TRAVAIL À FAIRE
**a.** D'après le texte sur le gouvernorat d'Abyan, combien de personnes le conflit a-t-il poussées à quitter ce gouvernorat ?
**b.** Reprenez le texte sur le gouvernorat d'Abyan à sa dernière phrase et écrivez la suite.

TEXTE EXTRAIT
+===+

Ali Naser Awaas stands in front of his bus that blew up when he drove over a landmine infront of his house in Zinjibar, Abyan as he was beginning his work soon after he returned in October 2012. Ali lost his son and injured his leg in the accident. His on Amira Al-Sharif/UNHCR

L’aide commence à affluer dans le gouvernorat d’Abyan, situé au sud du Yémen, alors que le conflit s’apaise et que des dizaines de milliers de personnes rentrent chez elles. Cependant, cette intensification intervient dans un contexte difficile et toujours fragile. Les travailleurs humanitaires se gardent de montrer trop d’optimisme.

Le conflit, qui a débuté en mai 2011 et qui a vu des groupes militants s’opposer aux forces gouvernementales pendant plus d’un an, a provoqué le départ de quelque 200 000 personnes du gouvernorat d’Abyan. En juin 2012, les forces gouvernementales ont indiqué avoir évincé les groupes militants liés à Al-Qaida qui contrôlaient la zone l’année précédente ; environ la moitié des déplacés ont depuis regagné leur domicile, selon le Haut Commissariat des Nations Unies pour les réfugiés (HCR).

Cependant, le gouvernorat d’Abyan – l’un des 21 gouvernorats du pays qui compte 542 640 habitants, selon les chiffres rendus publics par le Fonds social pour le développement en 2012 – a été mis à mal par la destruction massive des infrastructures, la perte des moyens de subsistance, le non-fonctionnement des services de base et l’insécurité persistante. Les enfants sont scolarisés dans des écoles sans toit ; l’ordre public n’a pas été rétabli ; la police est absente des rues. S’il est vrai que les militants ont taillé leur barbe et changé de tenue vestimentaire, ils sont toujours très présents, indiquent les travailleurs humanitaires. Et les vestiges du conflit risquent de raviver les tensions.

« C’est maintenant qu’il faut réagir », a dit à IRIN Ismail Ould Cheikh Ahmed, coordonnateur humanitaire au Yémen.

La communauté humanitaire présente au Yémen considère que cette période de calme relatif constitue une fenêtre d’opportunité pour commencer à reconstruire la société du gouvernorat d’Abyan ; elle a donc commencé à accroître l’aide dans une région à laquelle elle n’avait plus accès depuis 2011.

+===+

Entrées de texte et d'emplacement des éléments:

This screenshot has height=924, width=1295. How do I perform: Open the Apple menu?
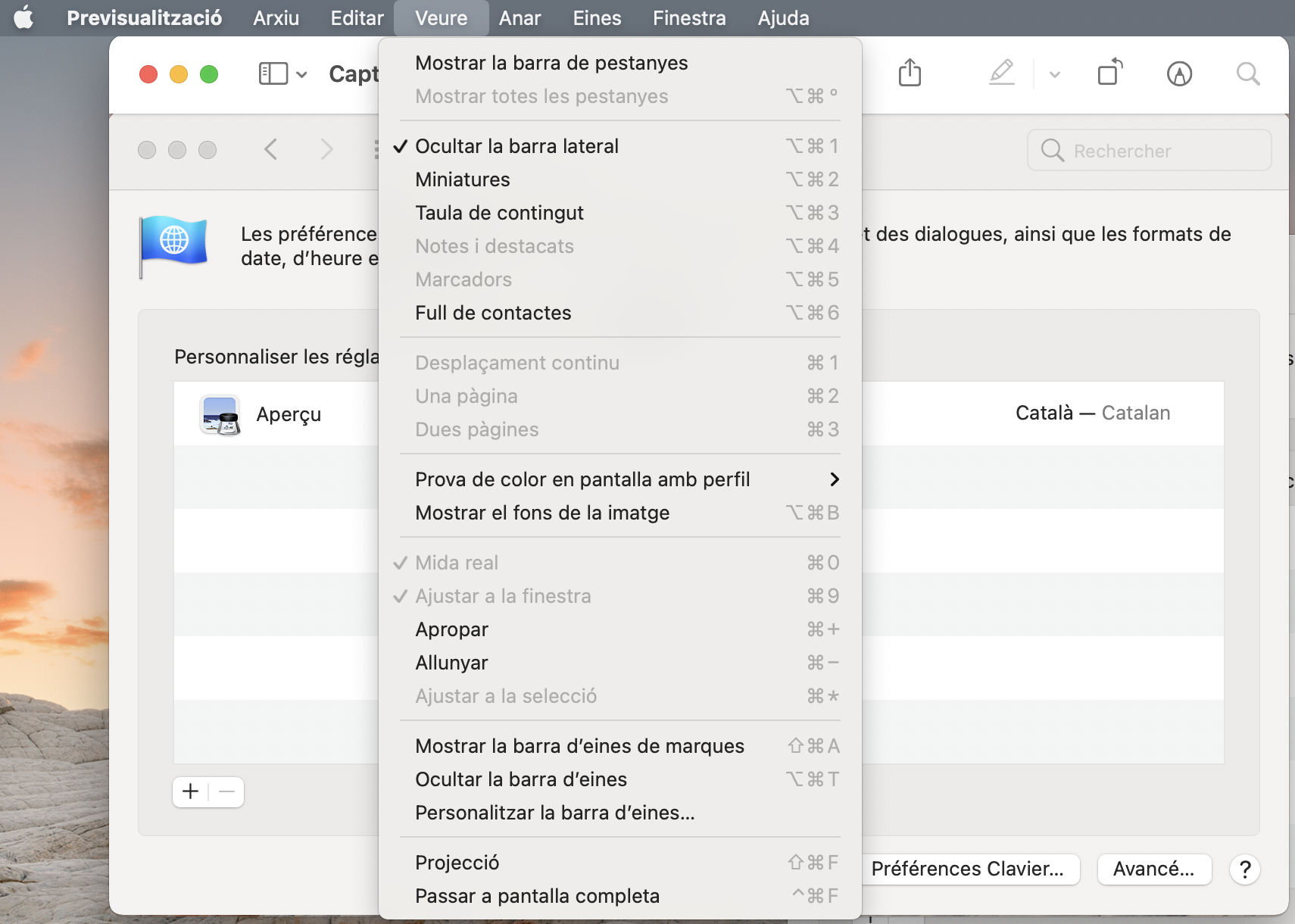24,17
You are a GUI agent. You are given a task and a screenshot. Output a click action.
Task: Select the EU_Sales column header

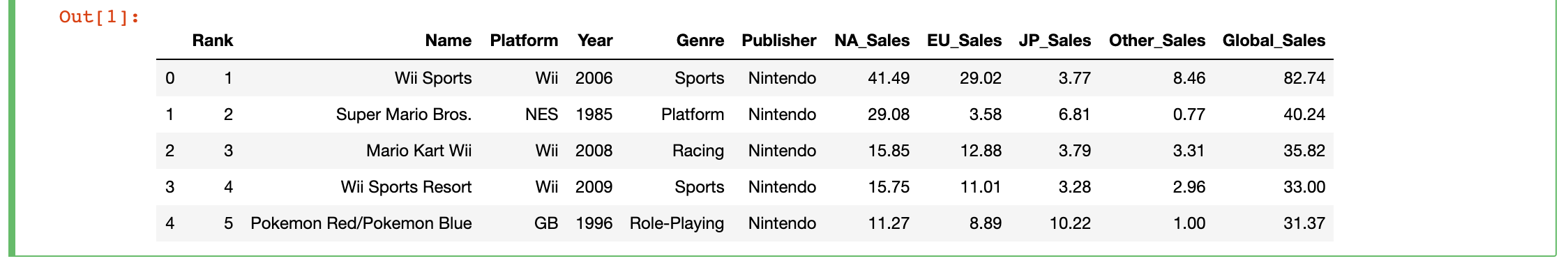[964, 40]
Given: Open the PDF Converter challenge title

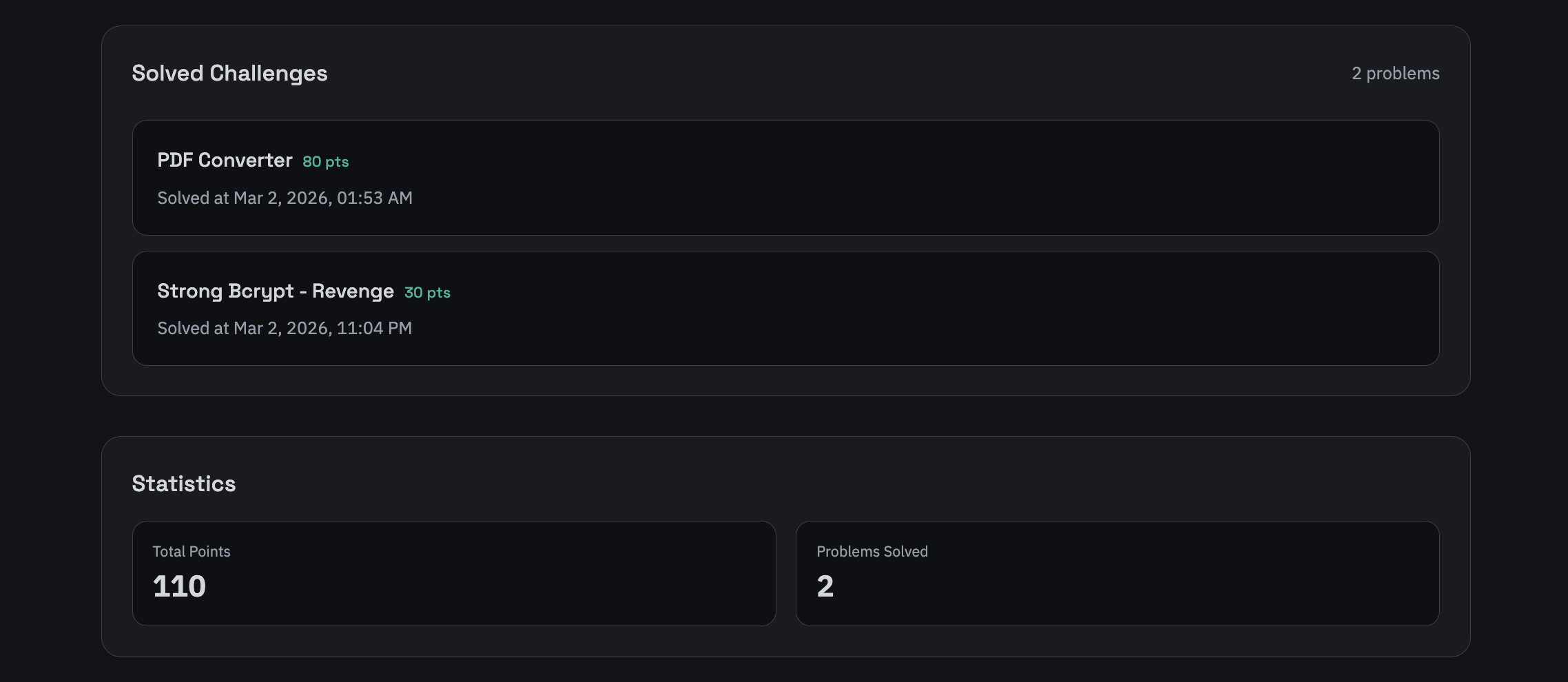Looking at the screenshot, I should (225, 161).
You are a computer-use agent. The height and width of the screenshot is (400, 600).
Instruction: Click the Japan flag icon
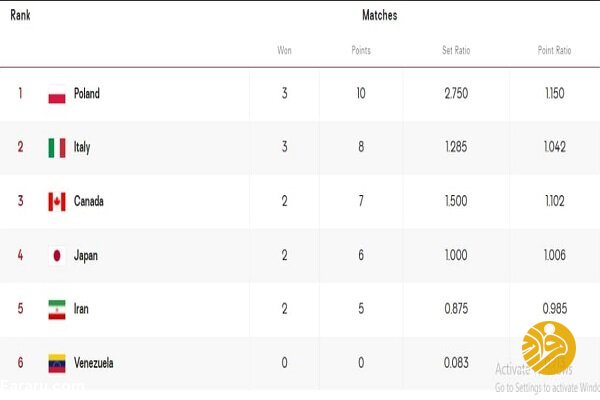(x=57, y=256)
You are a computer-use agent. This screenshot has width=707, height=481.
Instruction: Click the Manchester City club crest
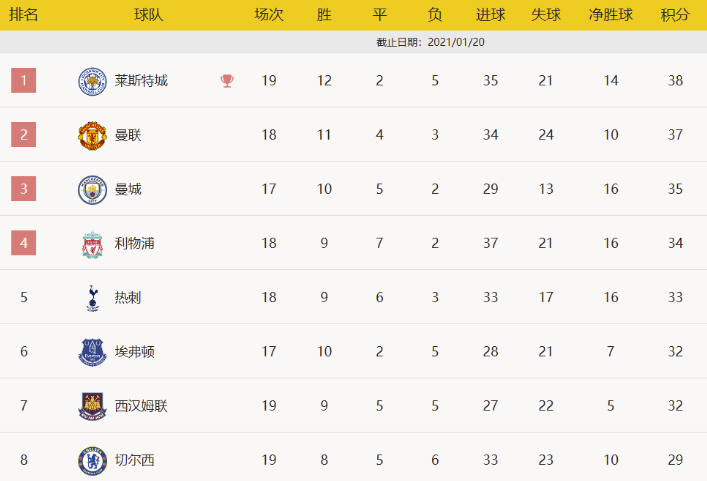click(x=92, y=189)
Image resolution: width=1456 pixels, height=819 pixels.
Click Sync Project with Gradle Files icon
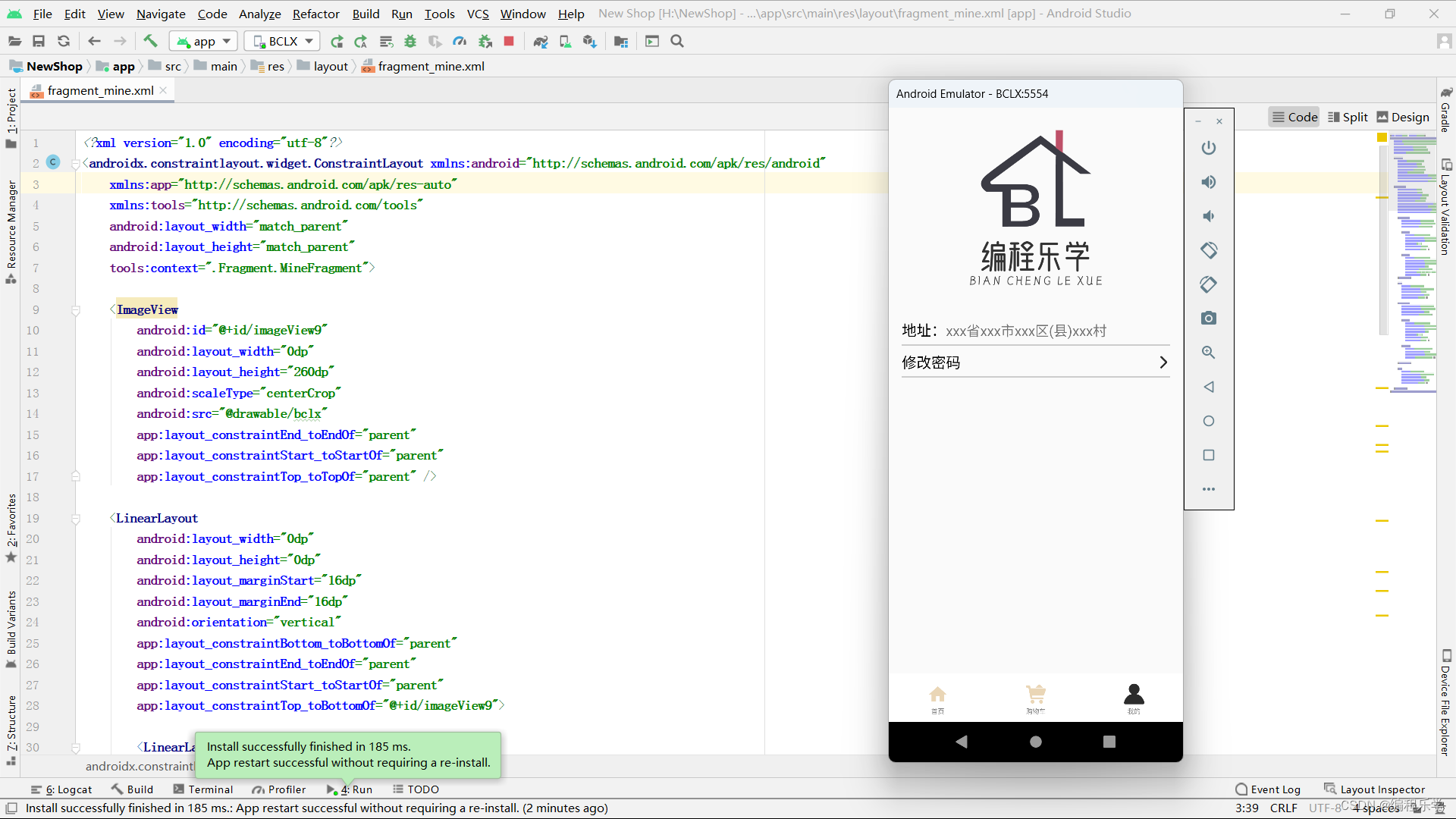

+===+

RÉSULTATS DES TÂCHES
**a.** Quelque 200 000 personnes.

**b.**
Par l’intermédiaire de ses partenaires, le Fonds des Nations Unies pour l’enfance (UNICEF) a distribué 150 000 kits-école aux rapatriés en novembre et en décembre ; le HCR a fourni des abris et des kits comprenant des articles de maison à plus de 20 000 familles ; le Programme alimentaire mondial (PAM) a entamé son premier cycle de distributions alimentaires, ciblant 20 000 familles à Abyan ; et M. Ould Cheikh Ahmed a effectué son premier déplacement dans la région.

Plusieurs organisations non gouvernementales (ONG) internationales dirigent des programmes, complétant ainsi l’action des ONG locales qui étaient parmi les seules présentes dans la région lorsqu’elle était encore contrôlée par Ansar al-Sharia, un groupe issu d’Al-Qaida. Les travailleurs humanitaires ont établi des centres opérationnels dans deux des districts d’Abyan les plus touchés - Zinjibar et Khanfar – et ont mis en place un groupe de travail centré sur la réinsertion des rapatriés, qui reçoivent un colis alimentaire, des produits d’hygiène et un abri dès leur retour.

« Abyan est notre première priorité », a dit Naveed Hussain, représentant du HCR au Yémen, après son déplacement à Zinjibar, la capitale du gouvernorat. « Les habitants ont fait preuve d’un réel courage en revenant et il est de notre responsabilité de ne pas les décevoir ».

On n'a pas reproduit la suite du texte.